Data Commons REST API V2

Overview

The Data Commons REST API is a REST library that enables developers to programmatically access data in the Data Commons knowledge graph, using HTTP. This allows you to explore the structure of the graph, integrate statistics from the graph into data analysis applications and much more.

Following HTTP, a REST API call consists of a request that you provide, and a response from the Data Commons servers with the data you requested, in JSON format. You can use the REST API with any tool or language that supports HTTP. You can make queries on the command line (e.g. using cURL), by scripting HTTP requests in another language like Javascript, or even by entering an endpoint into your web browser!

What’s new in V2

The V2 API collapses functionality from the V1 API into a smaller number of endpoints, by introducing a syntax for relation expressions, described below. Each API endpoint can also handle both single and bulk requests.

Service endpoints

You make requests through API endpoints. You access each endpoint using its unique URL, which is a combination of a base URL and the endpoint’s URI.

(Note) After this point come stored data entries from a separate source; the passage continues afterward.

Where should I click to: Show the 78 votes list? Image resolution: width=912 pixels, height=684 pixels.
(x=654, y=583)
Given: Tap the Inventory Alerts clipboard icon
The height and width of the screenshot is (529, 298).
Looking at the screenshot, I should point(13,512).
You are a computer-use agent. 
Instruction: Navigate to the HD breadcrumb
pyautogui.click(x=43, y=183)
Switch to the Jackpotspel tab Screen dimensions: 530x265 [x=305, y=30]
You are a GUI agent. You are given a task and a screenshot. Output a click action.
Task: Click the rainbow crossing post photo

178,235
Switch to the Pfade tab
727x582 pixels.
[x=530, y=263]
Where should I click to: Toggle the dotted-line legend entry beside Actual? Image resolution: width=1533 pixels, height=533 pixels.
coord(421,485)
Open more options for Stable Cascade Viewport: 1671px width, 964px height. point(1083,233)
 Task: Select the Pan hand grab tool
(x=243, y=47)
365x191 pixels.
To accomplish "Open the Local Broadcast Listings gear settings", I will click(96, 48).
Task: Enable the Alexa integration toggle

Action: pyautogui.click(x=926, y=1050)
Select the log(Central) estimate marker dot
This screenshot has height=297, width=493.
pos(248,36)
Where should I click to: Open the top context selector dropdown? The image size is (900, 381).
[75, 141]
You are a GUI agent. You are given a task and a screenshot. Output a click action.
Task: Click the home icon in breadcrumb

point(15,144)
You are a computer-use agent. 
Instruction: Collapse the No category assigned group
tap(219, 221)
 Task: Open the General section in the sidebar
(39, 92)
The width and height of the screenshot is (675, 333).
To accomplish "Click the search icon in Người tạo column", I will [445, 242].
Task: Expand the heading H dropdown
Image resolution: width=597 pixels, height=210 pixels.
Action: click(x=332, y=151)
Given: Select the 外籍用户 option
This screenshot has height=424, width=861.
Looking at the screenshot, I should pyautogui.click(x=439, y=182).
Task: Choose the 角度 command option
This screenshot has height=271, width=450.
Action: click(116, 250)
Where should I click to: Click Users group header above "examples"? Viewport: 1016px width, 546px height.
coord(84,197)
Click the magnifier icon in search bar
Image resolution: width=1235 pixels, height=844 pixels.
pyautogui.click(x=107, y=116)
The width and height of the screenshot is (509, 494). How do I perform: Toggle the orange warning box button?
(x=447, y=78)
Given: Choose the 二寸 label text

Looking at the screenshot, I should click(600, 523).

The base URL for all REST endpoints is:

https://api.datacommons.org/VERSION

The current version is v2.

To access a particular endpoint, append the URI to the base URL (e.g. https://api.datacommons.org/v2/node ). The URIs for the V2 API are below:

API URI path Description
Node /node Fetches information about edges and neighboring nodes
Observation /observation Fetches statistical observations
Resolve entities /resolve Returns a Data Commons ID (DCID) for entities in the graph
SPARQL /v2/sparql Returns matches to a SPARQL graph query

Endpoints for custom instances

If you are running your own Data Commons, the URL/URI endpoints are slightly different:

CUSTOM_URL/core/api/v2

Query parameters

Endpoints take a set of parameters which allow you to specify the entities, variables, timescales, etc. you are interested in. The V2 APIs only use query parameters.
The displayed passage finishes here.